Hildgard von Bingen
(1)
Der Mensch in
der Verantwortung
(LIBER VITAE MERITORUM)
Zu Beginn meines einundsechzigsten
Lebensjahres also, im Jahre 1158 nach der Menschwerdung des Herrn, da der
Apostolische Stuhl bedrängt war und Kaiser Friedrich das Römische Reich
regierte, da hörte ich eine Stimme vom Himmel zu mir sprechen: „Du, der du von
deiner Kindheit an durch den Geist des Herrn nicht auf leibliche Weise, sondern
geistig in der wahren Schau unterwiesen wurdest, verkünde nun das, was du jetzt
siehst und hörst. Denn von Beginn deiner Schau an wurden dir einige
Erscheinungen gleichsam wie flüssige Milch gezeigt; andere wieder wurden dir
gleich einer erquickenden, leichten Speise angeboten; noch andere wurden dir wie
feste und vollkommne Nahrung angewiesen. So rede denn auch jetzt wiederum nach
Mir und nicht nach dir, und schreibe Mir nach und nicht dir nach!“
Auszug:
Das will so verstanden sein: Ermahnt durch den
Heiligen Geist sollen wir in wahrhafter Gesinnung hinzutreten zur höchsten
Glückseligkeit, und in Friedfertigkeit sollen wir das Gute beginnen, um es in
Frömmigkeit zu vollenden. Denn im Frieden entbrennt die brüderliche Liebe, und
die Frömmigkeit beachtet in Gottes Nachfolge alle Lebensbedürfnisse des
Menschen. Und so sollen wir in der reinen und. einfachen Vollendung des wahren
Glaubens unseres Herzens (und nicht in bösartiger Zwiespältigkeit, mit der ein
Mensch in seinem Eigensinn sich dieses aussucht und jenes ablehnt) auch in
unseren Herzen besprengt werden mit den Wassern der Schrift. Das Wissen, das uns
zu bösen Taten treibt, sollen wir von uns abwerfen, um mit den einzelnen Worten
dieser Schrift zu suchen, wer Gott sei und was uns Seine Werke bedeuten. So
machen wir das Gewissen in uns wieder rein, das, durch Adams Fall von den
Schuppen des Todes umdüstert, nur zu oft seinen Glauben und seine Werke
verleugnet. Unser inneres Leben ist nämlich so lange nicht lauter, ehe wir nicht
gereinigt sind von unserer Schuld, und zwar so, daß auch unser Leib sichtbarlich
durchflutet wird vom Wasser der Taufe, das der Heilige Geist unsichtbar läutert
und lebendig macht, damit der Sündenschmutz von der Seele gewaschen und die gar
elende Natur des Fleisches von seinem unreinen Geifer im Bad erfrischt werde.
Wenn dies geschehen sein wird, dann sollen wir auch im festen und lauteren
Glauben das Bekenntnis jener Hoffnung halten, das wir öffentlich bei der Taufe
gelobt haben, indem wir Gott vertrauen und den Teufel verachten.
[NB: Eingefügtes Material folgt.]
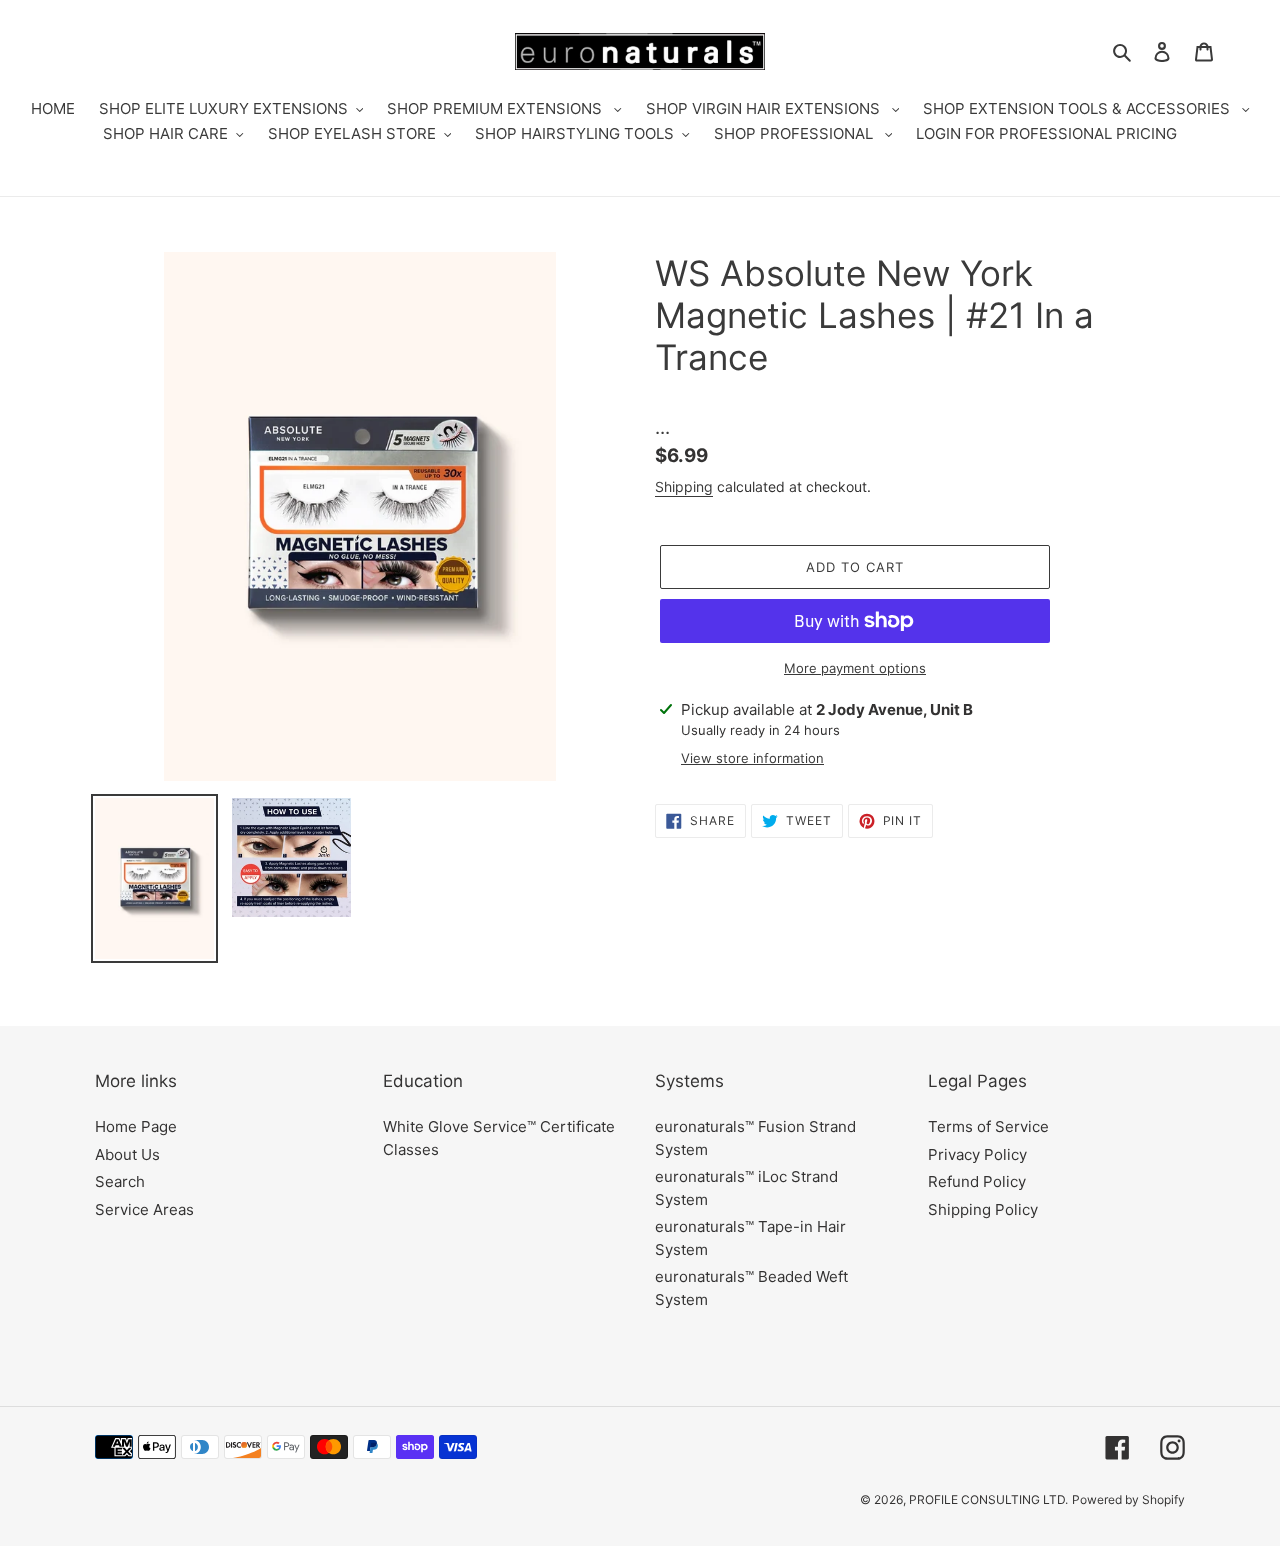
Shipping (684, 486)
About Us (127, 1154)
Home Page (136, 1126)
Fürderhin
sollte er uns nicht mehr durch eine Verführung seiner diabolischen Künste von
diesem Glauben ablenken. Unerschüttert sollte er in uns, fest verwurzelt und
wohlgewachsen, bestehen, da wir im Bad der Wiedergeburt auf diese Weise
gezeichnet sind, daß wir in der unverfälschten Gerechtigkeit Kinder Gottes
heißen. Denn der ist treu bei jeder Gabe und in jedwedem Werk, der den
verheißenen Lohn des glückseligen Erbes Seinen Getreuen und allen denen, die
wahrhaftig auf Ihn vertrauen, gewähren wird. Von diesem wahren Gottessohn
selber, der an der Grenze der Weltalter wahrhaft Mensch wurde, werden sie in
dieser Fülle des Glaubens den auf ewig gesicherten Lohn erhalten.